Exercise details =>
This exercise asks for an exact copy of the lines from the one containing "Click the Rust game entry" through the final line of the material, with pictures omitted.

Study material =>
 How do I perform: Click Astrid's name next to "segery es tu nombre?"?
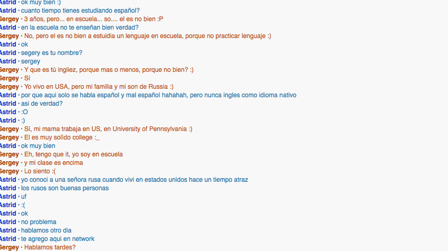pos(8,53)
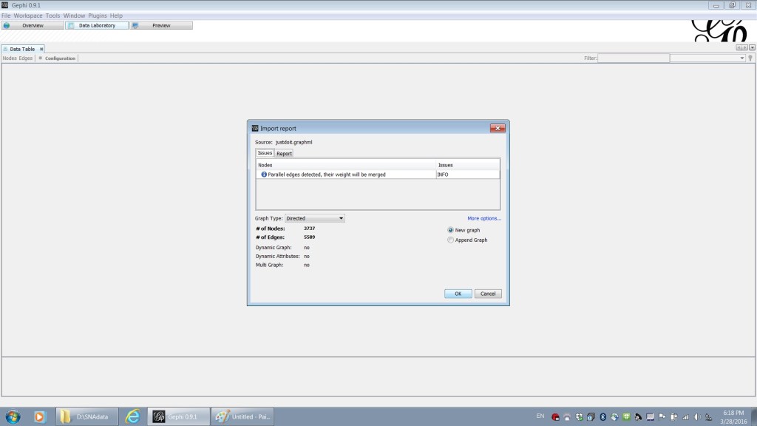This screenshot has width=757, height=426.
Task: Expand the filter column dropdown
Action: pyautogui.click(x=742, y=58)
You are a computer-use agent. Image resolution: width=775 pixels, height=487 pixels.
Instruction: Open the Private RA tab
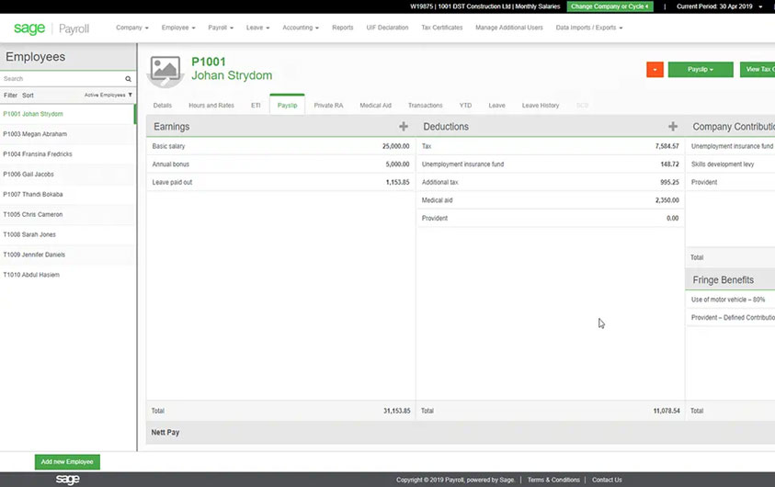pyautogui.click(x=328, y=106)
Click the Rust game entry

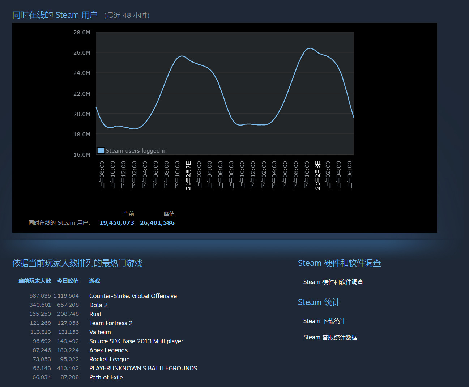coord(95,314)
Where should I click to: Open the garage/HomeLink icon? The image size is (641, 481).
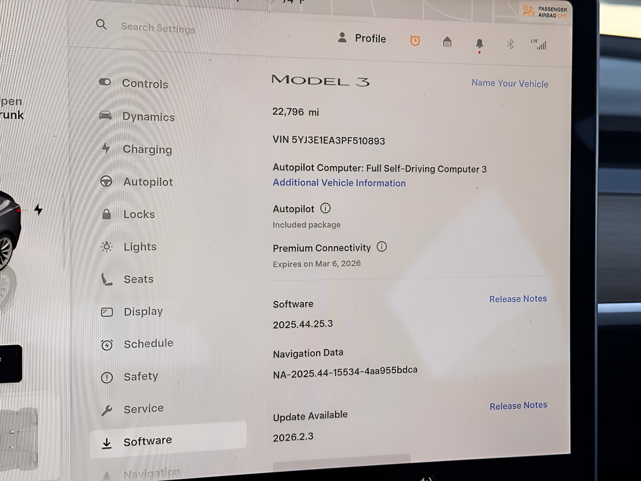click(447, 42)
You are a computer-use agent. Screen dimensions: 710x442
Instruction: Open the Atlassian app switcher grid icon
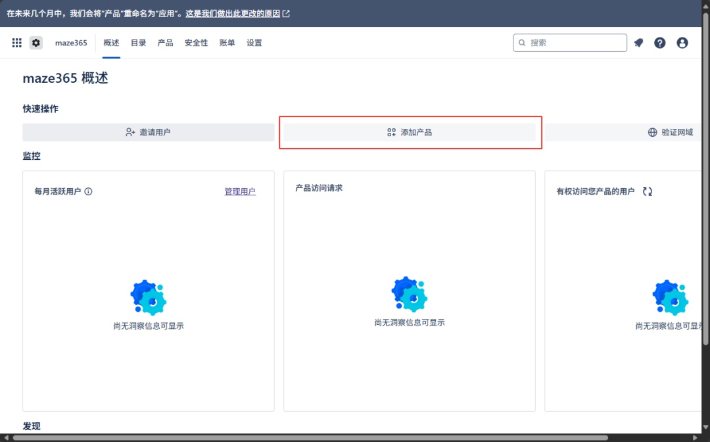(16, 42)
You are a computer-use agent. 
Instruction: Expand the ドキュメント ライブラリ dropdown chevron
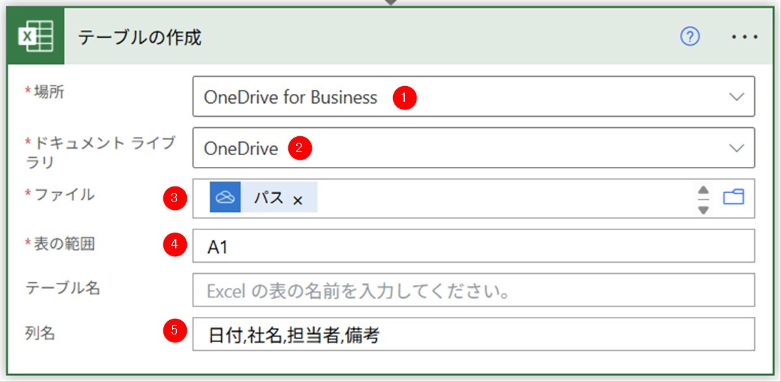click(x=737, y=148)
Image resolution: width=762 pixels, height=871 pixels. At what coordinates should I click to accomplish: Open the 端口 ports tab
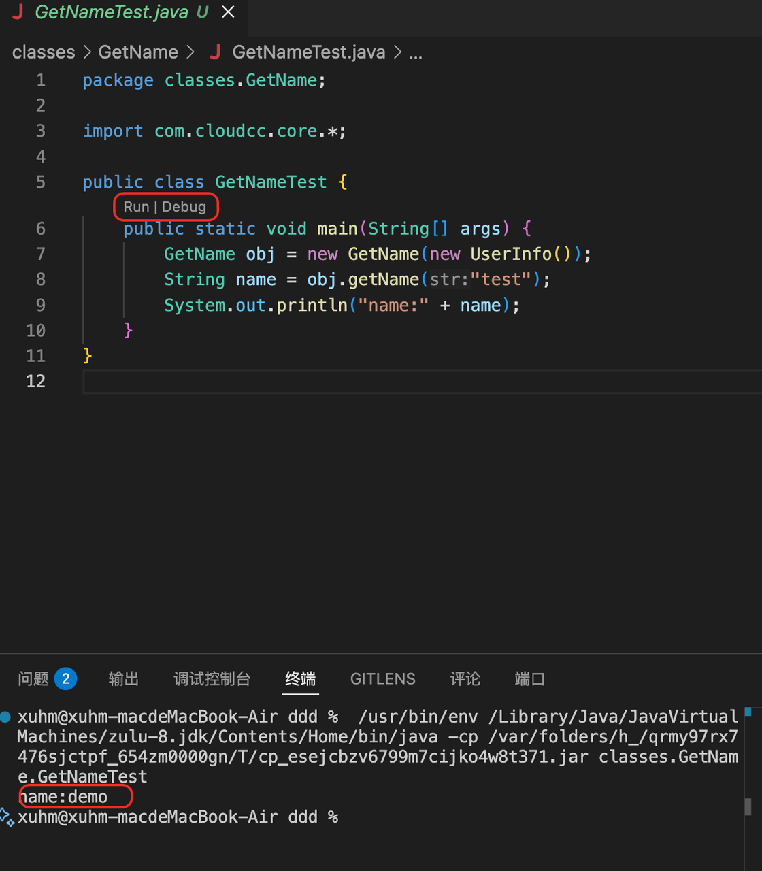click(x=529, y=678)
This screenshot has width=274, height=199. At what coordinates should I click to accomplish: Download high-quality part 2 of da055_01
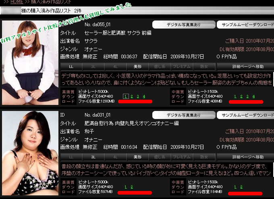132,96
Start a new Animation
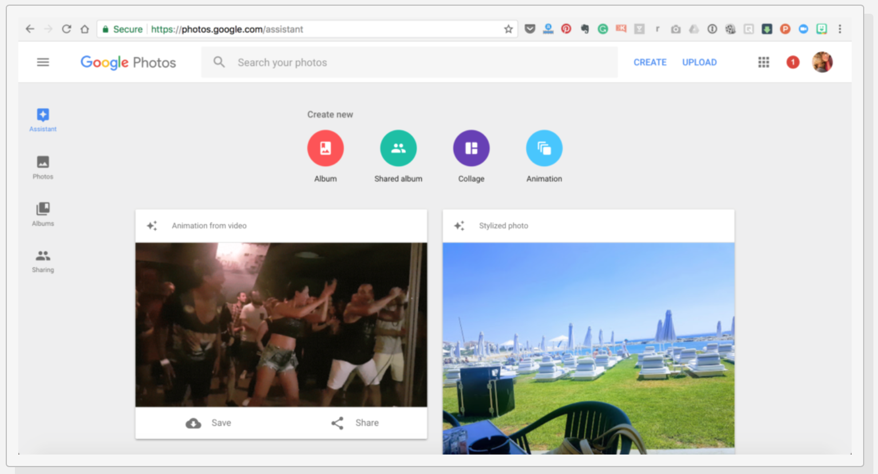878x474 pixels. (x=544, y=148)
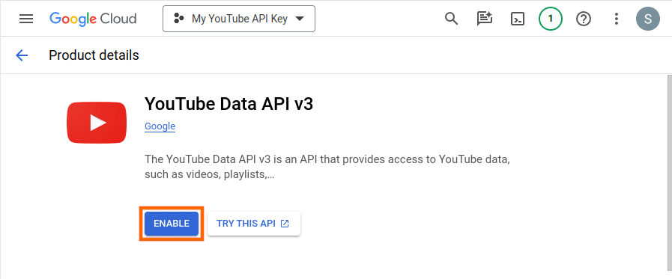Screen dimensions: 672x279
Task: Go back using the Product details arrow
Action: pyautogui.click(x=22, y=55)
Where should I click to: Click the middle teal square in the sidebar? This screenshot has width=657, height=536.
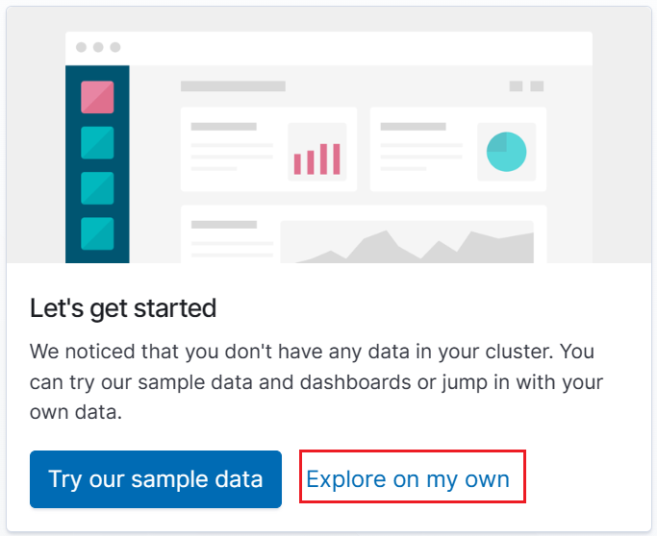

Answer to the exercise =>
Click the Rust game entry

coord(95,314)
Where should I click to: Open the garage/HomeLink icon? The image size is (641, 481).
click(447, 42)
You are a computer-use agent. Screen dimensions: 710x442
Instruction: Open the Atlassian app switcher grid icon
(16, 42)
You are a computer-use agent. 
Instruction: Expand the ドキュメント ライブラリ dropdown chevron
click(x=737, y=148)
Image resolution: width=762 pixels, height=871 pixels. At what coordinates should I click to accomplish: Open the 端口 ports tab
click(x=529, y=678)
This screenshot has width=274, height=199. At what coordinates should I click to accomplish: Download high-quality part 2 of da055_01
132,96
Start a new Animation
878x474 pixels. (x=544, y=148)
Screen dimensions: 672x279
Task: Go back using the Product details arrow
Action: pyautogui.click(x=22, y=55)
Where should I click to: Click the middle teal square in the sidebar? This screenshot has width=657, height=536.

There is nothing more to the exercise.